● Assigned task
Reproduce word for word the lines between the one containing "Where should I" and the end of the entries below, both inclusive; leave out pictures.

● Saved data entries
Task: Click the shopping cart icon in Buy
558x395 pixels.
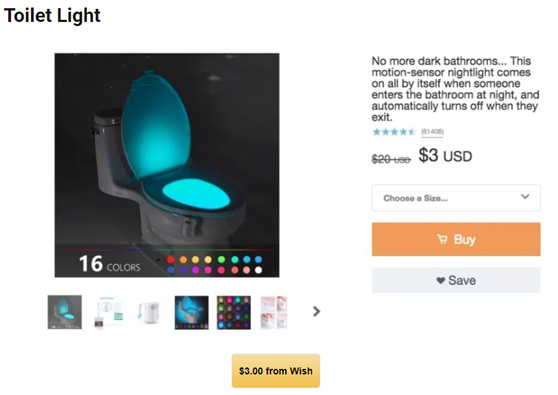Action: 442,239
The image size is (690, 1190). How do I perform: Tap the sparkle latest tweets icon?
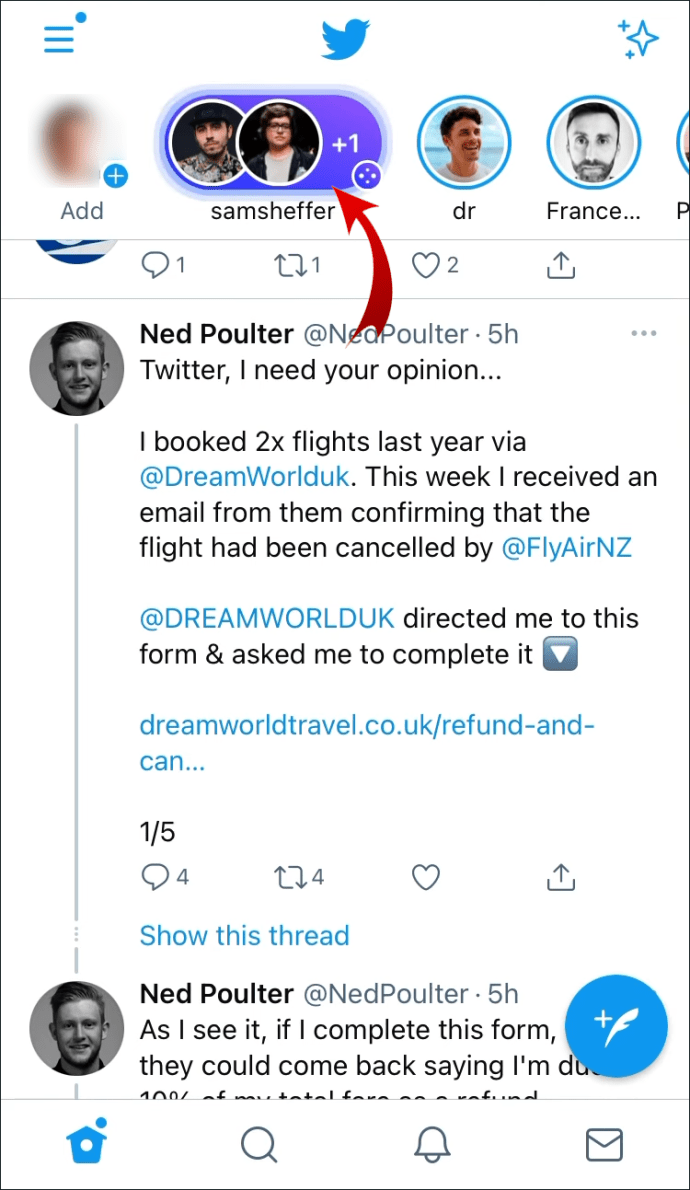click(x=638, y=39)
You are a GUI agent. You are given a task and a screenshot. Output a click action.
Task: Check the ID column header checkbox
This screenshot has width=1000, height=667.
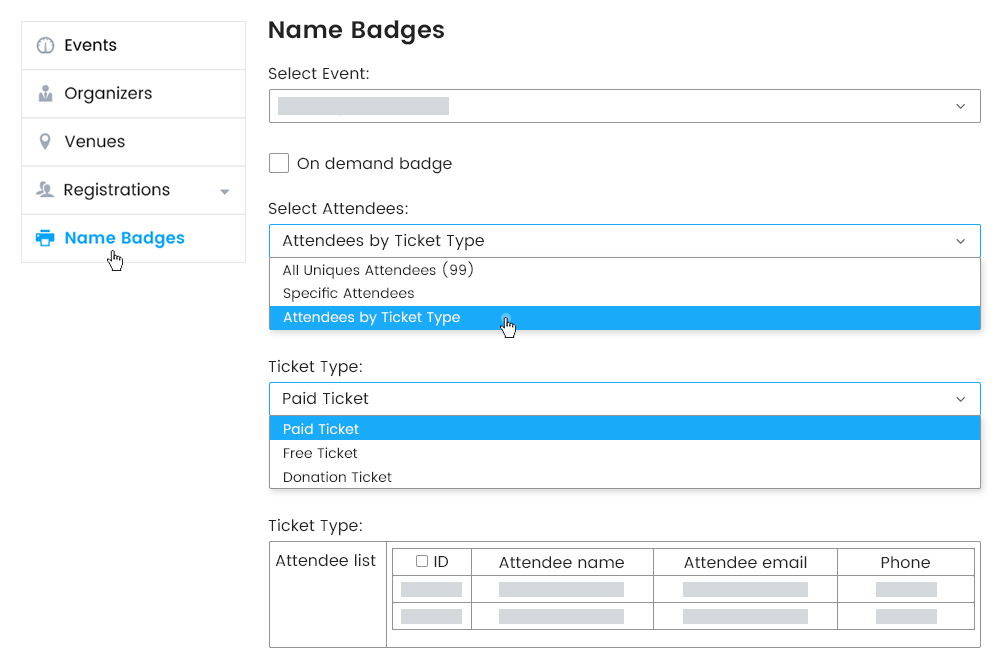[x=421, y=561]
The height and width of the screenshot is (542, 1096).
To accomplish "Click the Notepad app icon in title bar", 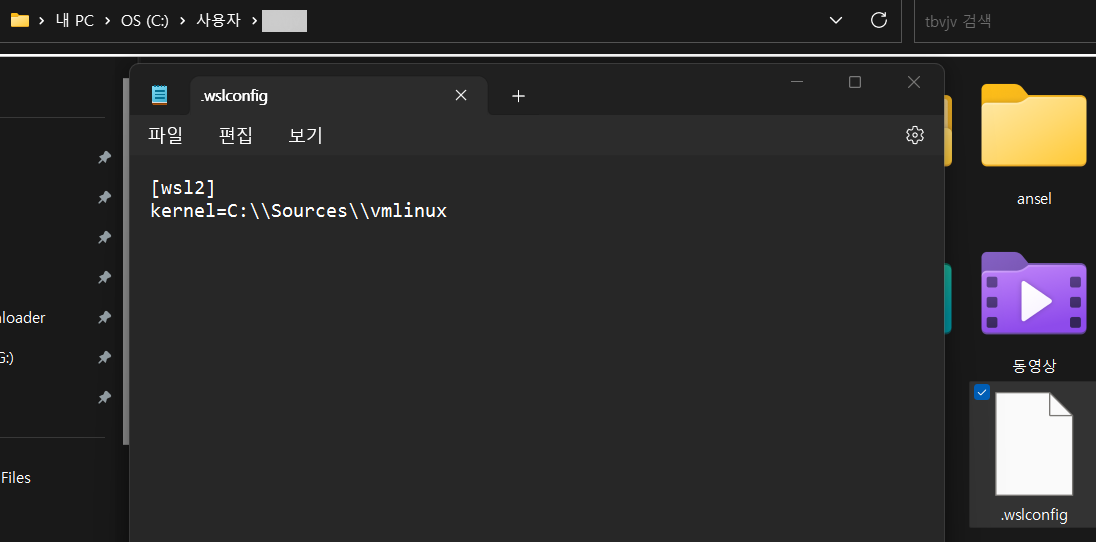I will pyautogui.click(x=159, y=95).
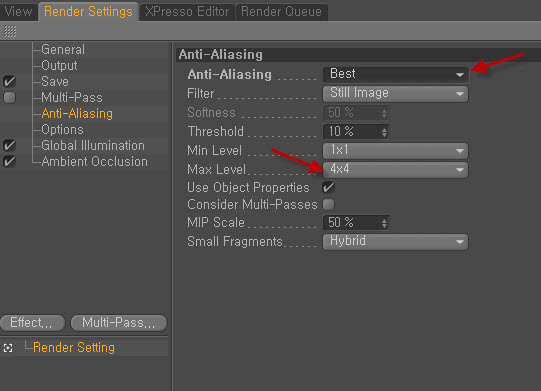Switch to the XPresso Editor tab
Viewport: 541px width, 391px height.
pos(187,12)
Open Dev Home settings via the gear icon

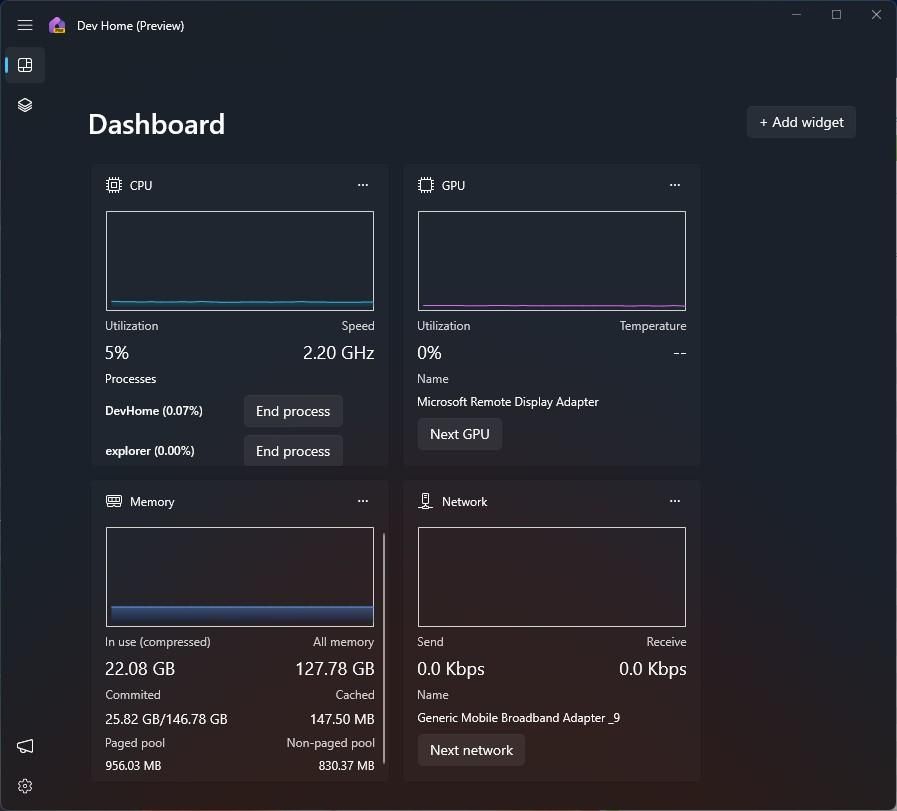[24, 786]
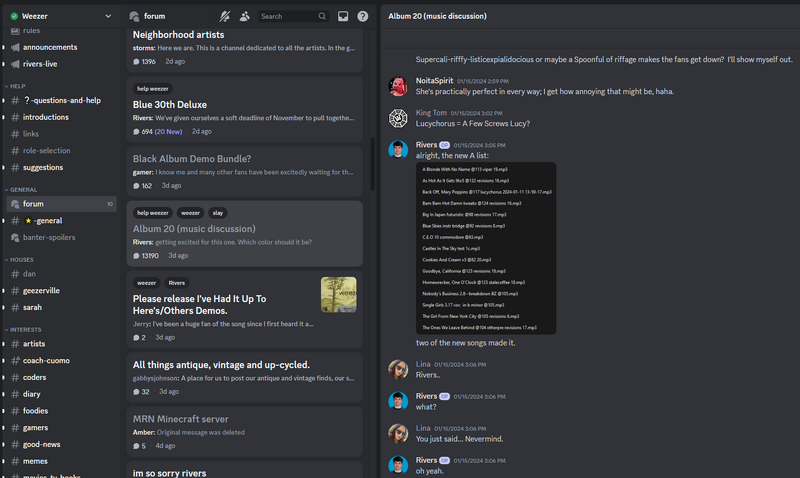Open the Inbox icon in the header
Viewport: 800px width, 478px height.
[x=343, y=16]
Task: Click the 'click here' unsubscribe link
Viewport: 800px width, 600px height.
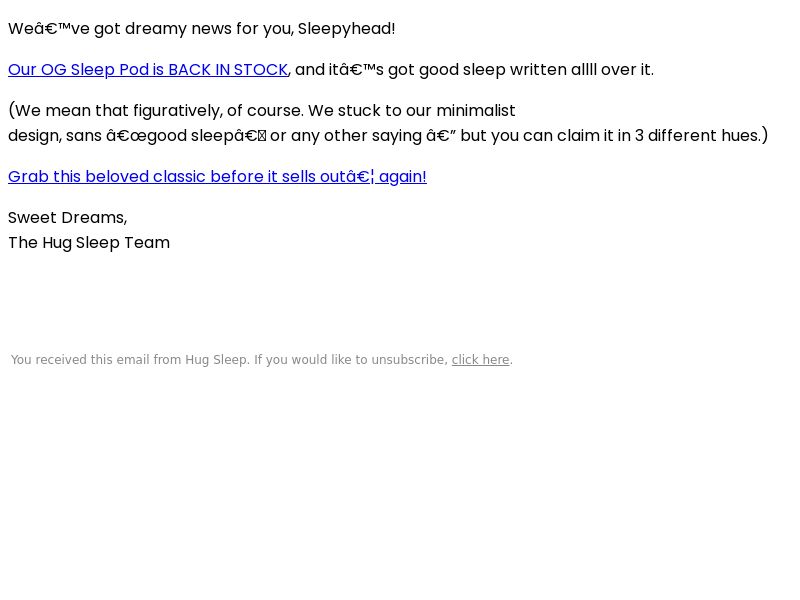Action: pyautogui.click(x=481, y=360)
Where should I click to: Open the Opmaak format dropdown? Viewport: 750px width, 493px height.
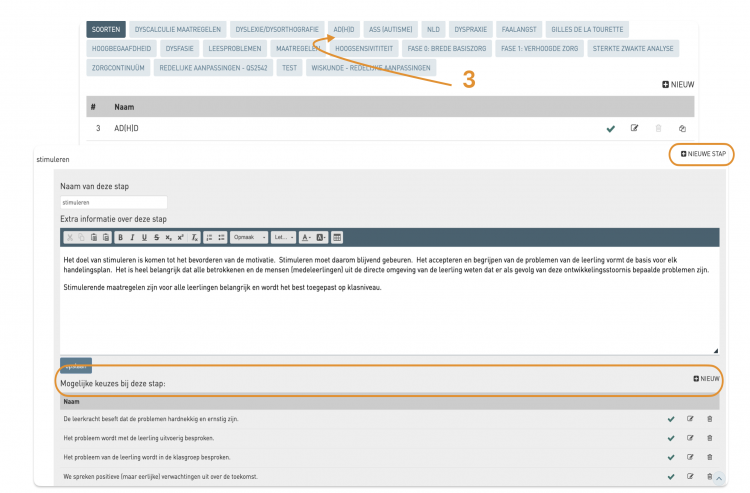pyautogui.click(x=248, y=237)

● Your solution
Where should I click to: Open the Opmaak format dropdown? Viewport: 750px width, 493px height.
pyautogui.click(x=248, y=237)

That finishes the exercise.